### [Problem details]
Find how many lines in the listing below include the word "computer". Give that number only.

### [Data supplied]
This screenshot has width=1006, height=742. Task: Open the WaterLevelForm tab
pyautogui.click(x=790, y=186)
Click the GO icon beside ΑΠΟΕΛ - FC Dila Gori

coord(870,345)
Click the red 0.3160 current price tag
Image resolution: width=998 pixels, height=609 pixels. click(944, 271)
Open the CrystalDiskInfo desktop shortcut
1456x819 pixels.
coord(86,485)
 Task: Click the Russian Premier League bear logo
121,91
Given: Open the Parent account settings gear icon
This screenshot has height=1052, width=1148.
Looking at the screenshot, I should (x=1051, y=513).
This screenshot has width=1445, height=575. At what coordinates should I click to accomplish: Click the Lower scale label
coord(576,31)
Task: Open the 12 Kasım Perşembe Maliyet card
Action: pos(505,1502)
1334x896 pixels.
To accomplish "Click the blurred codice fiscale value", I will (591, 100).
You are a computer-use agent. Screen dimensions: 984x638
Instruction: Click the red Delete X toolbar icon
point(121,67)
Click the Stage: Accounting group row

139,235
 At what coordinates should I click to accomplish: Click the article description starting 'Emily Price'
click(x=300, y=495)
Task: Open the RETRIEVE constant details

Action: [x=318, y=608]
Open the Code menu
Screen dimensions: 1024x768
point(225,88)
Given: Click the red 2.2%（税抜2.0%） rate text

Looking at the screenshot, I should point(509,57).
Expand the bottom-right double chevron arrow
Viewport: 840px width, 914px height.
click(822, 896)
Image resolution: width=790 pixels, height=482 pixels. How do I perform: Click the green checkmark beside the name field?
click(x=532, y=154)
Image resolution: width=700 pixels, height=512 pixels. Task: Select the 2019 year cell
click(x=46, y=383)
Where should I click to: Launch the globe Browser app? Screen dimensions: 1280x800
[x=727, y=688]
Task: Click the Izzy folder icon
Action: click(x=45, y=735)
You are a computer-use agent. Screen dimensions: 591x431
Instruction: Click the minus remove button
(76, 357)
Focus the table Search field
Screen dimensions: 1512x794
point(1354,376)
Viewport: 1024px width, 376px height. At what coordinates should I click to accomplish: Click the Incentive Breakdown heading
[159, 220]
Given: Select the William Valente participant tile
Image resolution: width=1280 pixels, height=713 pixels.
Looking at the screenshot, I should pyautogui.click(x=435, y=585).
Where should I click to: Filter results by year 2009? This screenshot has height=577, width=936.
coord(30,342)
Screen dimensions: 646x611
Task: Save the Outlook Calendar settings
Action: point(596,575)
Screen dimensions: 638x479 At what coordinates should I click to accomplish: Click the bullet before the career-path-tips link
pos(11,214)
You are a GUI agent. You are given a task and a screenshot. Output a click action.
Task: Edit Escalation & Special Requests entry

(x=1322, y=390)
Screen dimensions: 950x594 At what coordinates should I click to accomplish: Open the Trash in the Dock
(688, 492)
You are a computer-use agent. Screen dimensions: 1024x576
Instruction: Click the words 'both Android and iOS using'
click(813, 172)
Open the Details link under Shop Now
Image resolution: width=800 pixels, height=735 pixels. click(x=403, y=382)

### [Output of the exercise]
3